From: "Zack Weinberg" <zack@owlfolio.org>
To: "Jeff Layton" <jlayton@kernel.org>,
"Trevor Gross" <tmgross@umich.edu>, "Jan Kara" <jack@suse.cz>,
"The 8472" <kernel@infinite-source.de>
Cc: "Rich Felker" <dalias@libc.org>,
"Alejandro Colomar" <alx@kernel.org>,
"Vincent Lefevre" <vincent@vinc17.net>,
"Alexander Viro" <viro@zeniv.linux.org.uk>,
"Christian Brauner" <brauner@kernel.org>,
linux-fsdevel@vger.kernel.org, linux-api@vger.kernel.org,
"GNU libc development" <libc-alpha@sourceware.org>
Subject: Re: [RFC v1] man/man2/close.2: CAVEATS: Document divergence from POSIX.1-2024
Date: Wed, 28 Jan 2026 11:58:07 -0500 [thread overview]
Message-ID: <037a7546-cbbf-4c00-bebd-57cee38785e1@app.fastmail.com> (raw)

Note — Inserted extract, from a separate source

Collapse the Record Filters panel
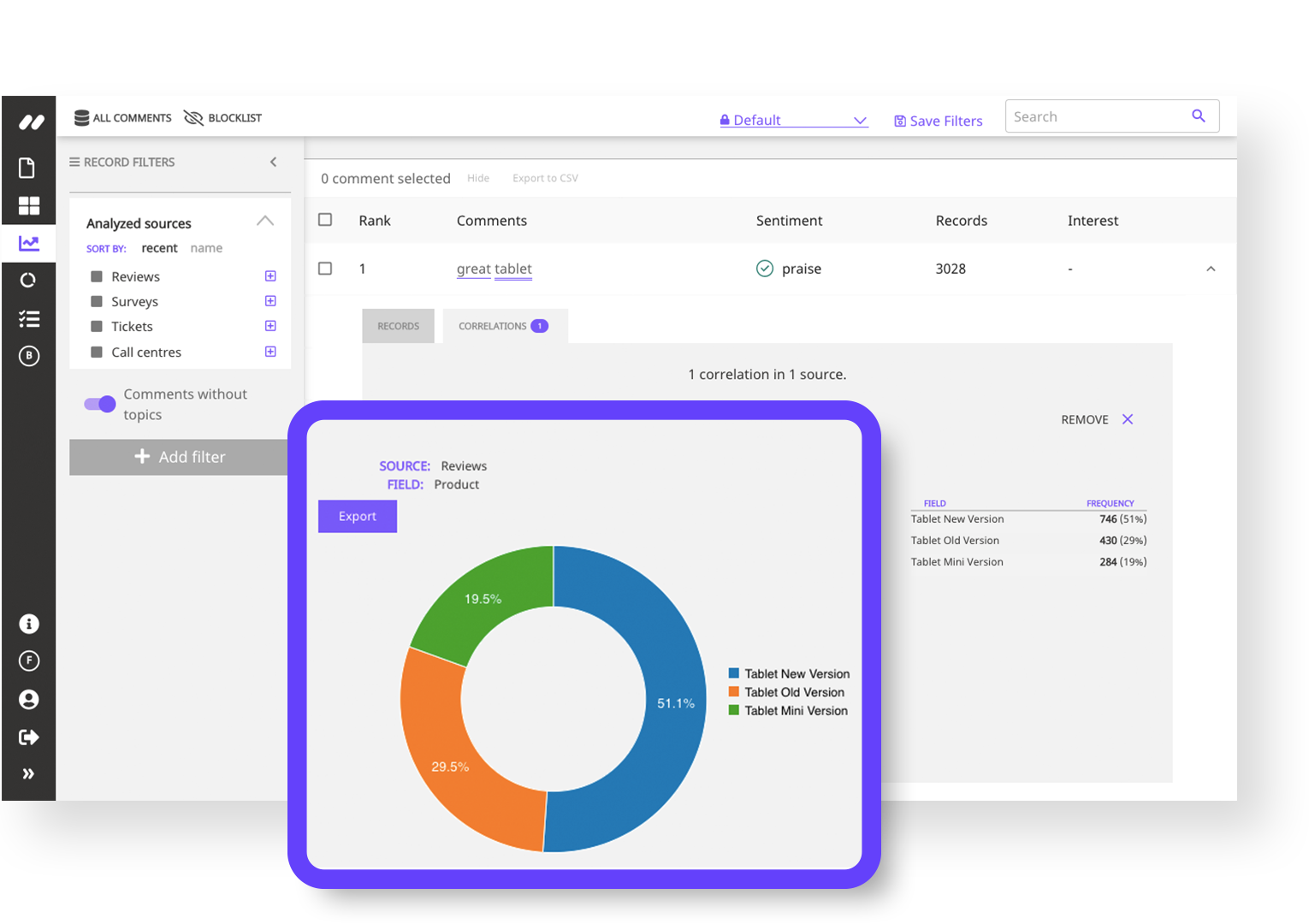The image size is (1309, 924). [273, 161]
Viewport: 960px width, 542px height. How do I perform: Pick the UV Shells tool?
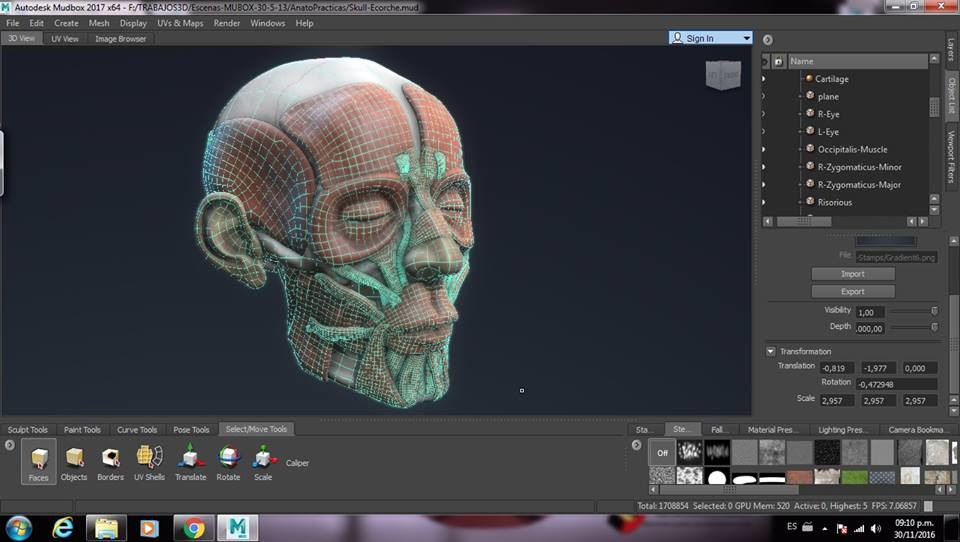[149, 460]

In-Reply-To: <2d6276fca349357f56733268681424b0de5179f7.camel@kernel.org>
On Mon, Jan 26, 2026, at 7:49 PM, Jeff Layton wrote:
> On Mon, 2026-01-26 at 17:01 -0600, Trevor Gross wrote:
>> On Mon Jan 26, 2026 at 10:43 AM CST, Jeff Layton wrote:
>> > On Mon, 2026-01-26 at 16:56 +0100, Jan Kara wrote:
>> > > On Mon 26-01-26 14:53:12, The 8472 wrote:
>> > > > On 26/01/2026 13:15, Jan Kara wrote:
>> > > > > On Sun 25-01-26 10:37:01, Zack Weinberg wrote:
>> > > > > > On Sat, Jan 24, 2026, at 4:57 PM, The 8472 wrote:
...
>> > > > > > In particular, I really hope delayed errors *aren’t* ever reported
>> > > > > > when you close a file descriptor that *isn’t* the last reference
>> > > > > > to its open file description, because the thread-safe way to close
>> > > > > > stdout without losing write errors[2] depends on that not happening.
>> > > > >
>> > > > > So I've checked and in Linux ->flush callback for the file is called
>> > > > > whenever you close a file descriptor (regardless whether there are other
>> > > > > file descriptors pointing to the same file description) so it's upto
>> > > > > filesystem implementation what it decides to do and which error it will
>> > > > > return... Checking the implementations e.g. FUSE and NFS *will* return
>> > > > > delayed writeback errors on *first* descriptor close even if there are
>> > > > > other still open descriptors for the description AFAICS.
>> >
>> > ...and I really wish they _didn't_.
>> >
>> > Reporting a writeback error on close is not particularly useful. Most
>> > filesystems don't require you to write back all data on a close(). A
>> > successful close() on those just means that no error has happened yet.
>> >
>> > Any application that cares about writeback errors needs to fsync(),
>> > full stop.
>>
>> Is there a good middle ground solution here?
...
>> I was wondering if it could be worth a new fnctl that provides this kind
>> of "best effort" error checking behavior without having the strict
>> requirements of fsync. In effect, to report the errors that you might
>> currently get at close() before actually calling close() and losing the
>> fd.
...
> A new fcntl(..., F_CHECKERR, ...) command that does a
> file_check_and_advance_wb_err() on the fd and reports the result would
> be pretty straightforward.
>
> Would that be helpful for your use-case? This would be like a non-
> blocking fsync that just reports whether an error has occurred since
> the last F_CHECKERR or fsync().
I feel I need to point out that “should the kernel report errors on
close()” and “should the kernel add a new API to make life better for
programs that currently expect close() to report [some] errors” and
“should the Rust standard library propagate errors produced by close()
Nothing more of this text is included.